Chômage et précarité : conséquences sociales et politiques

Avec plus de 20 % de la population active sans emploi, l’Espagne est confrontée à un problème majeur dont il est difficile d’évaluer à terme les incidences tant politiques que sociales. En effet, en trois ans, plus de 2 millions de chômeurs supplémentaires ont été enregistrés. 1,3 million de foyers comptent tous leurs membres au chômage, 2,1 millions de personnes sans emploi sont des chômeurs de longue durée. Le chômage des jeunes atteint 43 % de la population concernée. La question de la reconversion des ouvriers issus du bâtiment et faiblement qualifiés est, par ailleurs, un des grands défis auxquels est confronté le gouvernement espagnol.

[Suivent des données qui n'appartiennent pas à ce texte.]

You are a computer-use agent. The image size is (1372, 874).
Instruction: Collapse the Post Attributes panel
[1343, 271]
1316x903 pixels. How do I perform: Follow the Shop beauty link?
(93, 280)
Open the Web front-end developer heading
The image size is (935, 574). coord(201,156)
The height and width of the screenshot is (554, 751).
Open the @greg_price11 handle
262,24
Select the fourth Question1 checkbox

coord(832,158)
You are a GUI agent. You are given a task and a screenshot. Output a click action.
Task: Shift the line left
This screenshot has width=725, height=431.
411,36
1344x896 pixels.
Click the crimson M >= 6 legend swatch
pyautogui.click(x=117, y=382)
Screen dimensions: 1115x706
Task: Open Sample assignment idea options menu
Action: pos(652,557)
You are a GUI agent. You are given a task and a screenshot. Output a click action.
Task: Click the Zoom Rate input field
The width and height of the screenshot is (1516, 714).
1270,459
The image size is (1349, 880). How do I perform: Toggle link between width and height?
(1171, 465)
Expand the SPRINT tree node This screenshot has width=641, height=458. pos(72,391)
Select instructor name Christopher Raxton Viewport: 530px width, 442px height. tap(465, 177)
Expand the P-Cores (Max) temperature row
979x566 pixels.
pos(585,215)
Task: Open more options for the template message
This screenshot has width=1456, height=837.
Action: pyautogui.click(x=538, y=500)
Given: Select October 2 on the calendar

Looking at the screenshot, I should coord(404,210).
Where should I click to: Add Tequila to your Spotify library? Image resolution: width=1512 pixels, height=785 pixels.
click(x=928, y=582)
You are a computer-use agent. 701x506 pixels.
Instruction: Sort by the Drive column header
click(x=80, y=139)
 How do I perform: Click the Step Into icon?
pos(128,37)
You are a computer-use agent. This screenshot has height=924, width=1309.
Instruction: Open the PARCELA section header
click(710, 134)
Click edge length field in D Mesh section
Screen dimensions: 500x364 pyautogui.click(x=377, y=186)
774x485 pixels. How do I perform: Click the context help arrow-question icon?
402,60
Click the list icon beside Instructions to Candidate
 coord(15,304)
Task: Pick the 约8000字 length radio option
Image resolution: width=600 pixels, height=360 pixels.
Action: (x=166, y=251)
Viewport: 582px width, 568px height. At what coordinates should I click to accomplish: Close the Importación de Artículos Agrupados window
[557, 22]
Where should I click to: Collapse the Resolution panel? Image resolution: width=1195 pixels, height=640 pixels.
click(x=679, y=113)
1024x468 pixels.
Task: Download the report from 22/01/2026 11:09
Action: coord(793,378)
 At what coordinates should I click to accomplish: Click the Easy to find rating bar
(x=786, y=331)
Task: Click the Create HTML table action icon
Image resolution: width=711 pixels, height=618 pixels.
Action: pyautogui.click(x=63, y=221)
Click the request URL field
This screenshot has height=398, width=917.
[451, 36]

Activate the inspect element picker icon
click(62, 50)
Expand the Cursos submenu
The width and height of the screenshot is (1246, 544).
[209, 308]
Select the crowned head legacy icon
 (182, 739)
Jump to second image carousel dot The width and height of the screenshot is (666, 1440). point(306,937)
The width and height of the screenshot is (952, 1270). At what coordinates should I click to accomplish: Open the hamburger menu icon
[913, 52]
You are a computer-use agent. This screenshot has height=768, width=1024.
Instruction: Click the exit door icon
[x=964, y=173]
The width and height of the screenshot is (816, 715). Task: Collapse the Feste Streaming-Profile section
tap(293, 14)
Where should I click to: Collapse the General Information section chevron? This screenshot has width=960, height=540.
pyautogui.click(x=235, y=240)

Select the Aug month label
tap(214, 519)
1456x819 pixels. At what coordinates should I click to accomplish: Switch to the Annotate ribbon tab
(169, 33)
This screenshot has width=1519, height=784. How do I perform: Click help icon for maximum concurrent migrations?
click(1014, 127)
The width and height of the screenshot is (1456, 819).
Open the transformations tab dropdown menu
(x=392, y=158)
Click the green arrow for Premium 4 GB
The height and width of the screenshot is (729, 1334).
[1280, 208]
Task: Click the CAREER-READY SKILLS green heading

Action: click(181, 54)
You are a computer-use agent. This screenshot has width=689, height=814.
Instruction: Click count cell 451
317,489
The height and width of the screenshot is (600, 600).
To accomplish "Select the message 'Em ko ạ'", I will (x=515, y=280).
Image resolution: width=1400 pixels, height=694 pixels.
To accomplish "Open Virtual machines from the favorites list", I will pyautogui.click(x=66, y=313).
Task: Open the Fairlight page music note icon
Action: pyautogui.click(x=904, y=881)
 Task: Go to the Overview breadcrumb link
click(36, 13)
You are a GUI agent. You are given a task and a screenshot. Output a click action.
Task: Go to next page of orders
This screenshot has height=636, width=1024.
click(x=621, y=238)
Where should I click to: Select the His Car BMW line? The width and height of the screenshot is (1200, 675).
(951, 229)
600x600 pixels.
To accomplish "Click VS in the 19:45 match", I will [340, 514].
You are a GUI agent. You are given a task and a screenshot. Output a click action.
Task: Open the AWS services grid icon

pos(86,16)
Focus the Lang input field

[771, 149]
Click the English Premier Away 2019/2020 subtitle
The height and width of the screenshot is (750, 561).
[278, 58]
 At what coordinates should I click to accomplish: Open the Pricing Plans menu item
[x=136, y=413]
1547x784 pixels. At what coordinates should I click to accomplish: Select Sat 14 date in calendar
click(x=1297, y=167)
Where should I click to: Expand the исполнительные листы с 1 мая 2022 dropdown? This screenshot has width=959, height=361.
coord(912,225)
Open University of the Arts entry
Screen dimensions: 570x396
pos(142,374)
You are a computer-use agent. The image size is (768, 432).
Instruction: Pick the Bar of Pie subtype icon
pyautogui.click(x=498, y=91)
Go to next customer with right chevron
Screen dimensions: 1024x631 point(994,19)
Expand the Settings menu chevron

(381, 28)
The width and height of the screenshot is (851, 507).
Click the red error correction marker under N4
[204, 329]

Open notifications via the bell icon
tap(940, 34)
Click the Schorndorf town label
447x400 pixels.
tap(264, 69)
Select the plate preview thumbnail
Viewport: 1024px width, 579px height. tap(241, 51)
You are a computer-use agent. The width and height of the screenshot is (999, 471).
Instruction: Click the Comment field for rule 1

A ce chômage de masse s’ajoute une profonde précarité qui concerne près d’un tiers des emplois. Toute une génération de diplômés, les mileuristas, allant de bac + 3 à bac + 5, gagnent 1 000 € par mois. Cette population ne pourrait avoir d’autre avenir que l’émigration. Le salaire minimum s’élève, quant à lui, à 730 € mensuels. Enfin, par ailleurs, alors que les banques ont saisi 300 000 biens immobiliers depuis le début de la crise économique, le nombre de logements sociaux s’avère insuffisant, des familles choisissant le retour chez les parents.

La solidarité familiale est, à cet égard, un réel amortisseur social. 800 familles sont par ailleurs expulsées chaque semaine. Le poids de l’économie souterraine, estimé à 21,5 % du PIB, tempère néanmoins toute explosion sociale. 856 000 personnes travaillaient ainsi « au noir » au quatrième trimestre 2010 contre 500 000 avant 2008. D’autres études mettent en avant le nombre de 4 millions de personnes tirant leurs revenus de l’économie souterraine. La couleur politique du gouvernement modère également la contestation sociale, dans un pays qui semble de toute façon, peu enclin à manifester durablement contre les mesures gouvernementales. L’absence de réaction à la réforme des retraites est, à cet égard, significative. Le recours à la grève générale demeure quant à lui ciblé et limité dans le temps.


[1] Par M. Jean-François HUMBERT, Sénateur.